I've been trying to use MapView inside a ViewPager fragment and I've encountered a weird bug. MapView keeps glitching like it's trying to re-render and stretching the map weirdly; however, while using zoom/gestures, it's fine. The moment it stops moving it starts glitching again. On Nexus 7 SDK 22 emulator it works fine, while it seems to fail on most of the other emulators/physical devices. It seems it's a hardware rather than a SDK problem. I also tried to just put a SupportMapFragment inside the ViewPager and it behaves the exact same way. Disabling hardware acceleration in the manifest reduces the problem, but it doesn't eliminate it.
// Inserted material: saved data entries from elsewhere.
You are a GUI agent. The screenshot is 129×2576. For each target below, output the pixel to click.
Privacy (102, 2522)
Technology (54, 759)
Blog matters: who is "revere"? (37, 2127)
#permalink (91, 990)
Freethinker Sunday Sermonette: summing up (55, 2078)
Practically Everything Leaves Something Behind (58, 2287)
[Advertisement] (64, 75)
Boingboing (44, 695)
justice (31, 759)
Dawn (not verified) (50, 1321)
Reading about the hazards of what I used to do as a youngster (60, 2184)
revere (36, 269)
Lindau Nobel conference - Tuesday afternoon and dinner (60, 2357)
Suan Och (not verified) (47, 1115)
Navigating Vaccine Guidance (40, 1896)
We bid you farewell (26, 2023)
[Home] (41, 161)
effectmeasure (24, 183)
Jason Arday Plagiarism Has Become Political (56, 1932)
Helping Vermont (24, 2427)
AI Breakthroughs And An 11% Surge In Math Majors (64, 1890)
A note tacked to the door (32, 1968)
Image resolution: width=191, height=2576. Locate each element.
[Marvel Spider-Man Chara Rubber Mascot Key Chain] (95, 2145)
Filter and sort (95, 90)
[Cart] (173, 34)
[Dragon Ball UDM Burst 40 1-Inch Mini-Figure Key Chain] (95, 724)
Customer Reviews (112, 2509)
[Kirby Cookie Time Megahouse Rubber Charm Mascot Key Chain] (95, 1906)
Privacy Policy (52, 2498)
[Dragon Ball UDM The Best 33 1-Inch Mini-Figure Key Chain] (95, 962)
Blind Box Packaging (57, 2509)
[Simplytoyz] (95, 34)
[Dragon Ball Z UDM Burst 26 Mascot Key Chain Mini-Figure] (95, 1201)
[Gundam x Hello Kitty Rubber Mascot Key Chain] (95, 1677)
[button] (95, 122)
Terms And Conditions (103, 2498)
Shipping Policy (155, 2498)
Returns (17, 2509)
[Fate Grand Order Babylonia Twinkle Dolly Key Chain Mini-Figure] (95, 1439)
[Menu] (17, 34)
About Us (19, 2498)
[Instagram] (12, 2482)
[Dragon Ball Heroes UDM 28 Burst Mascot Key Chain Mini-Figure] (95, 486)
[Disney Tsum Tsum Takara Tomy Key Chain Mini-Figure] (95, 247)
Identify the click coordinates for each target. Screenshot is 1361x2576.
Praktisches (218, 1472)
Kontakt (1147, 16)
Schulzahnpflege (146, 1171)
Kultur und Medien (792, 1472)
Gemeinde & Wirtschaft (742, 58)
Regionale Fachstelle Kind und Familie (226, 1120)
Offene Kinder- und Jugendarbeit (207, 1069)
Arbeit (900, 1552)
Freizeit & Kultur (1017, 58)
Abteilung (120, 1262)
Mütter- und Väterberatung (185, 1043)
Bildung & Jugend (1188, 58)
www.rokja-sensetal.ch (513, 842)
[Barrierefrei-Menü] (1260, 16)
Country names keep flickering, and the whole screen has a black flicker every few seconds, rather than the stretchy/glitchy bug that happens without the hardware acceleration workaround.
MapViewFragment
public class RealisedVisitsMapFragment extends Fragment implements OnMapReadyCallback {
private FragmentRealisationVisitsMapBinding binding;
public static RealisedVisitsMapFragment newInstance(LocalDate date) {
RealisedVisitsMapFragment fragment = new RealisedVisitsMapFragment();
return fragment;
}
private static final String MAPVIEW_BUNDLE_KEY = "MapViewBundleKey";
@Nullable
@Override
public View onCreateView(@NonNull LayoutInflater inflater, @Nullable ViewGroup container, @Nullable Bundle savedInstanceState) {
binding = FragmentRealisationVisitsMapBinding.inflate(inflater);
return binding.getRoot();
}
@Override
public void onViewCreated(@NonNull View view, @Nullable Bundle savedInstanceState) {
super.onViewCreated(view, savedInstanceState);
Bundle mapViewBundle = null;
if (savedInstanceState != null) {
mapViewBundle = savedInstanceState.getBundle(MAPVIEW_BUNDLE_KEY);
}
binding.mapView.onCreate(mapViewBundle);
binding.mapView.getMapAsync(this);
}
@Override
public void onSaveInstanceState(Bundle outState) {
super.onSaveInstanceState(outState);
Bundle mapViewBundle = outState.getBundle(MAPVIEW_BUNDLE_KEY);
if (mapViewBundle == null) {
mapViewBundle = new Bundle();
outState.putBundle(MAPVIEW_BUNDLE_KEY, mapViewBundle);
}
binding.mapView.onSaveInstanceState(mapViewBundle);
}
@Override
public void onResume() {
super.onResume();
binding.mapView.onResume();
}
@Override
public void onStart() {
super.onStart();
binding.mapView.onStart();
}
@Override
public void onStop() {
super.onStop();
binding.mapView.onStop();
}
@Override
public void onMapReady(GoogleMap map) {
map.addMarker(new MarkerOptions().position(new LatLng(0, 0)).title("Marker"));
}
@Override
public void onPause() {
binding.mapView.onPause();
super.onPause();
}
@Override
public void onDestroy() {
binding.mapView.onDestroy();
super.onDestroy();
}
@Override
public void onLowMemory() {
super.onLowMemory();
binding.mapView.onLowMemory();
}
}
PagerAdapter
public class VisitsFragmentAdapter extends FragmentStateAdapter {
public VisitsFragmentAdapter(@NonNull FragmentManager fragmentManager, @NonNull Lifecycle lifecycle) {
super(fragmentManager, lifecycle);
}
public VisitsFragmentAdapter(@NonNull Fragment fragment) {
super(fragment);
}
@NonNull
@Override
public Fragment createFragment(int position) {
switch (position) {
case 0:
return SupportMapFragment.newInstance();
case 1:
return new RealisedVisitsMapFragment();
default:
return null;
}
}
@Override
public int getItemCount() {
return 2;
}
}
Hosting fragment function for setting up the viewpager
private void setupViewPager() {
VisitsFragmentAdapter pagerAdapter = new VisitsFragmentAdapter(getChildFragmentManager(), getLifecycle());
binding.vpVisitsRealization.setUserInputEnabled(false);
binding.vpVisitsRealization.setAdapter(pagerAdapter);
binding.vpVisitsRealization.requestTransparentRegion(binding.vpVisitsRealization);
new TabLayoutMediator(binding.tabLayoutRealization, binding.vpVisitsRealization, (this::setTextByPosition)).attach();
}
Resolved by removing viewpager altogether and manually inflating fragments.